GeoData 2011 – Experiences

March 7th, 2011

GeoData 2011 was a great platform for me to learn from and get familiar with data scientists in academia and various other organizations. The workshop focused on current practices and future directions of data life cycle, integration and citation. It was a very important resource for my research on data citation and was also a perfect follow-up for the data science course which I took last term. The workshop’s highlight was the three breakout sessions on Data life cycle, Integration and Citation. Each of these breakout sessions were preceded by thought provoking talks by experts in the respective areas.

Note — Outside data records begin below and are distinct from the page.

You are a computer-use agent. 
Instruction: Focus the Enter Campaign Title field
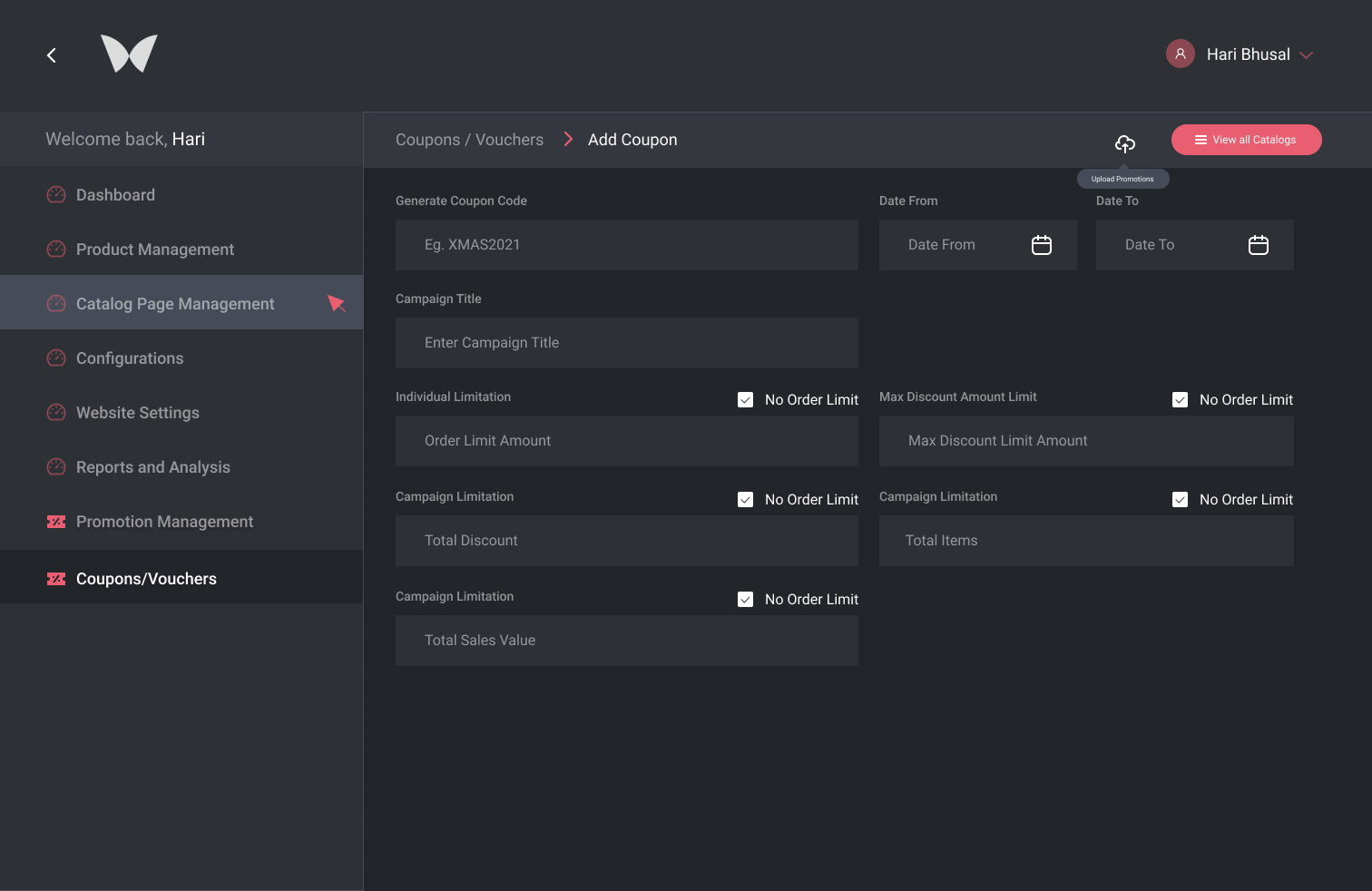626,343
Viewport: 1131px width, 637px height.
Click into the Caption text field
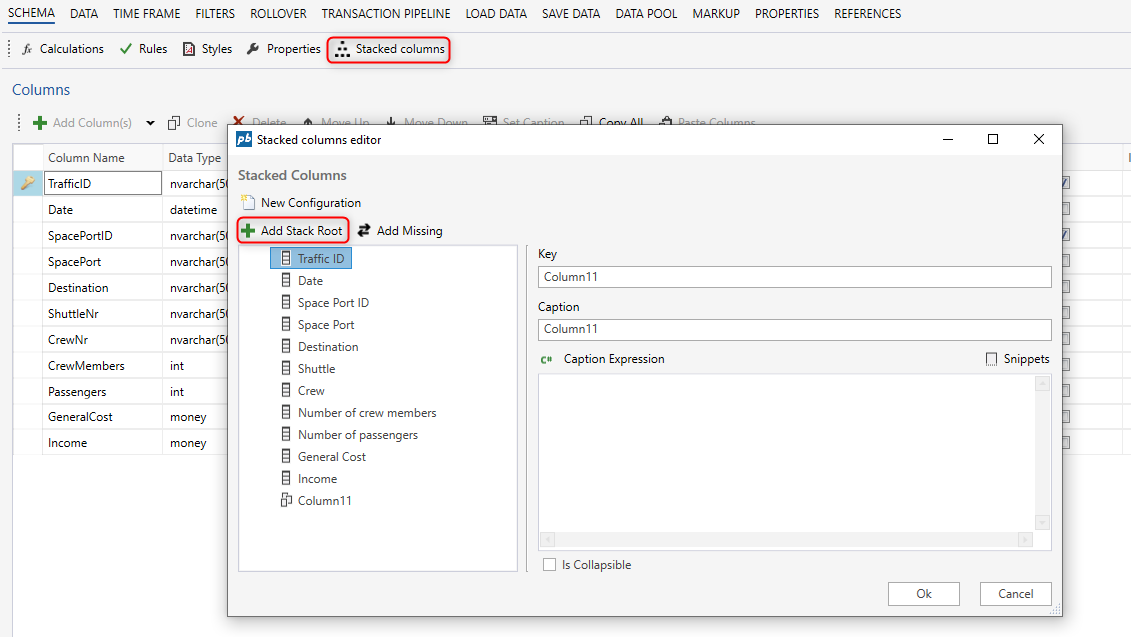coord(794,329)
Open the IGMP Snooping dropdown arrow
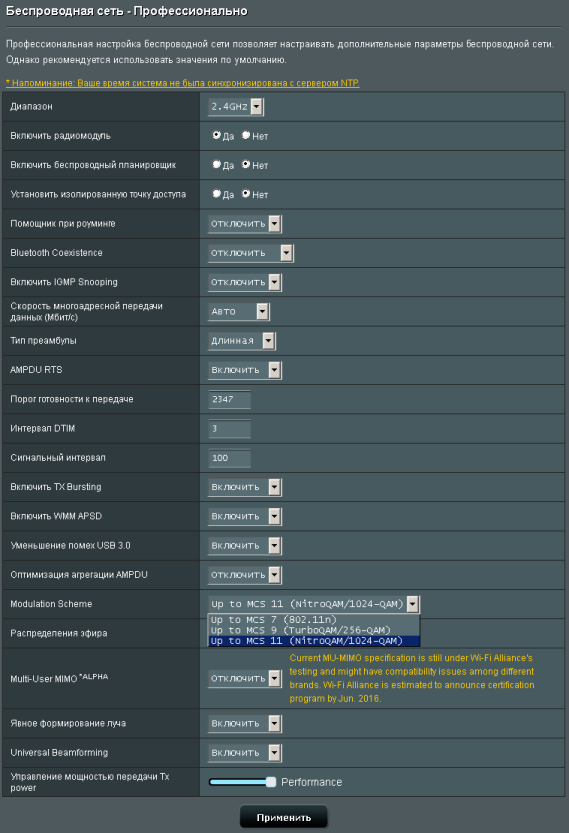This screenshot has height=833, width=569. pyautogui.click(x=275, y=282)
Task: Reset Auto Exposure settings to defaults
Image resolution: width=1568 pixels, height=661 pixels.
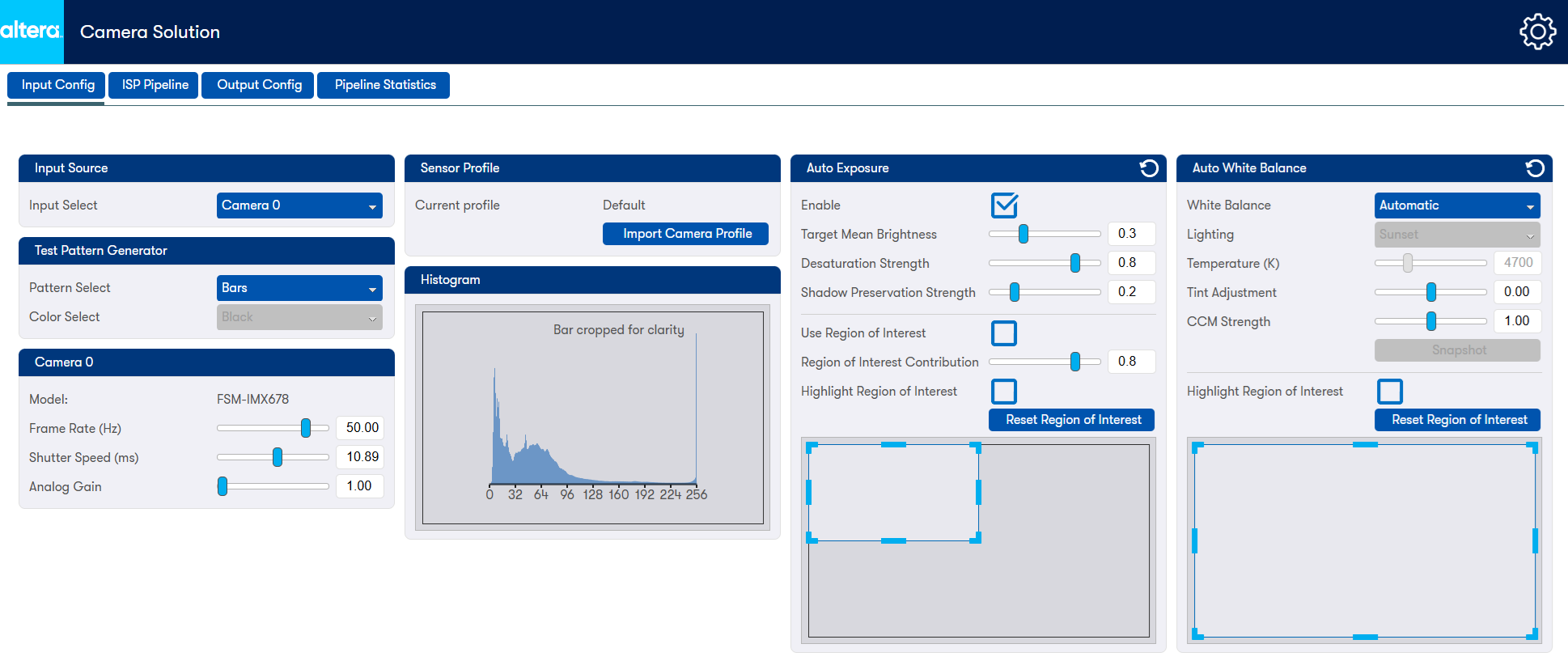Action: (1148, 168)
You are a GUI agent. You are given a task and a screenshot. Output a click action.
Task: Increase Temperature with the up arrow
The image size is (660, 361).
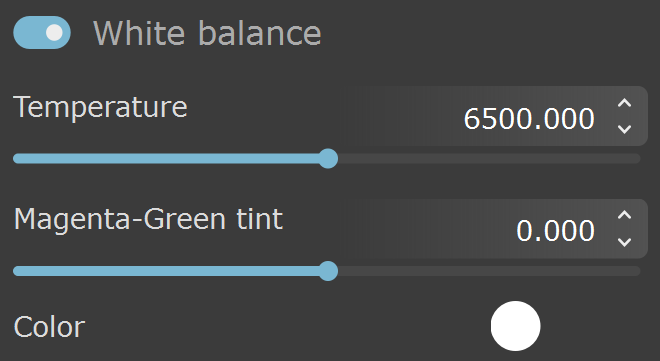point(624,103)
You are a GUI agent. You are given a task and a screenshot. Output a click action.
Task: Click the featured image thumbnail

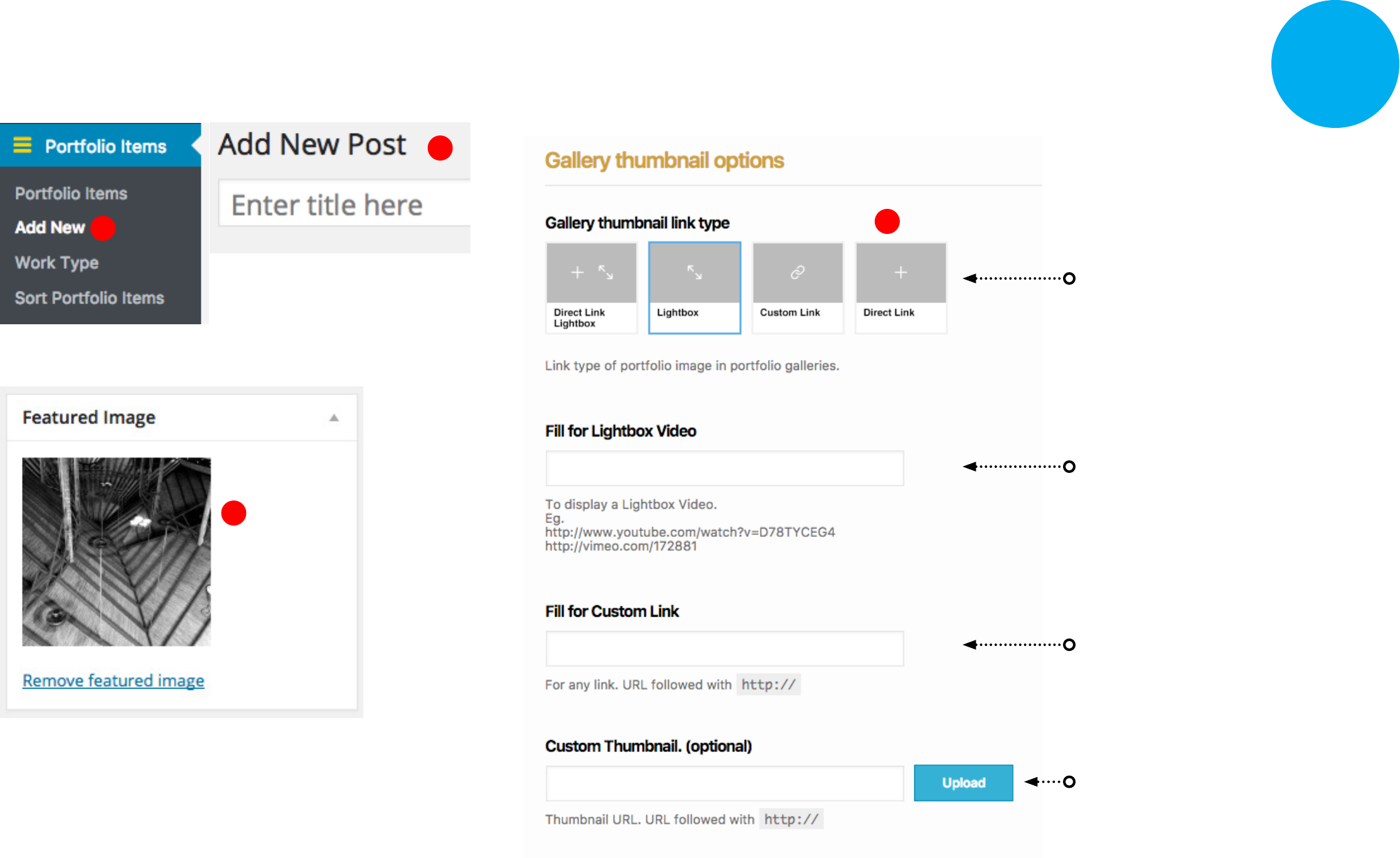(116, 551)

The first day focused on aspects of data life cycle. Prof. Peter Fox gave a talk on the various stages of a data life cycle and presented a couple of data life cycle models. The talk was well received. Some of the slides he presented, especially the “data-knowledge-information” diagram and the “pyramid of data and its audiences” were referenced at various points in the breakout session I attended. While most members reached a consensus on a life cycle model similar to the one suggested by Prof. Fox, some members suggested addition of a “disposal” and a “data definition” stage. There were also suggestions to have two separate value streams for data. Gaps in the life cycle were investigated. Many participants highlighted the need for incentives for better data management.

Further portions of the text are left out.